Mais au temps de la pensée ultra-libérale et individualiste, cette réalité est une fake news. Le patron d'aujourd'hui individualise les bénéfices de l'entreprise et collectivise les pertes. L'employé n'est qu'une source de profit au service de son bien-être personnel et de sa fortune personnel. Il suffit qu'une année coronavirus passe par là et l'on assiste alors à la preuve éclatante que même un cadre qui est responsable de la bonne marche de la cuisine n'est qu'un pion misérable qui ne mérite guère reconnaissance et soutien en ce temps terrible de peste mondiale.

Je ne rentrerai pas dans les détails de ce qui m'a mis en guerre contre l'attitude lamentable de certains patrons de la restauration. Mais je peux dire que ma carrière s'achève gentiment avec un goût d'amertume et de révolte dans la façon que cette branche soigne les gens qui y travaillent.

Encore une fois, il y a de bons patrons. Mais je ne suis de loin pas sûr qu'ils sont majoritaires. En tout cas, à regarder qui manifeste dans la rue, ce n'est pas la branche dans son ensemble mais bien les tenanciers et tenancières de bistrots, de bars, de restaurants absolument pas soutenus de leurs employé-e-s qui sont absents, muets, reclus dans leur misère intime de personnes que l'on a décidé d'ignorer totalement des enjeux de la branche.

Recevoir des RHT pour éviter la totale misère? Certes, l'Etat ne laisse pas tomber les personnes.

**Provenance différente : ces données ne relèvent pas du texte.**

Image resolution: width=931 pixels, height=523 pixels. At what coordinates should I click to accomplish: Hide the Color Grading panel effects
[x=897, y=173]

On peut encore croire au "Nous" social, ce que les adversaires acharnés (on peut même écrire les ennemis) et ultra-libéraux appelleront "cette saleté de communistes".

Mais croire au "Nous" collectif au sein d'une entreprise de la gastronomie, je crois qu'hélas c'est une façon bien utopique de l'imaginer. Il n'y a pas de "Nous" dans notre entreprise. Que des chacun pour soi qui essaye encore et toujours de lécher les bottes du patron pour obtenir des miettes à la fin.

Cette année 2020 aura été la fin définitive de ma croyance en des patrons et des patronnes responsables, empathiques, et sympathiques envers leur personnel, des patrons qui n'abusent pas de la situation pour faire subir à leur employés et employées encore davantage d'insignifiance et d'abus en tous genres.

Alors le "Nous" soyons réalistes. Il n'existe que dans l'idéal de philosophes qui n'ont pas pignon sur rue. C'est un "Nous" très intérieur, écrasé par le poids de la vulgarité et de l'individualisme le plus exacerbé.

Voilà comment s'achève ma vision de l'An 2020.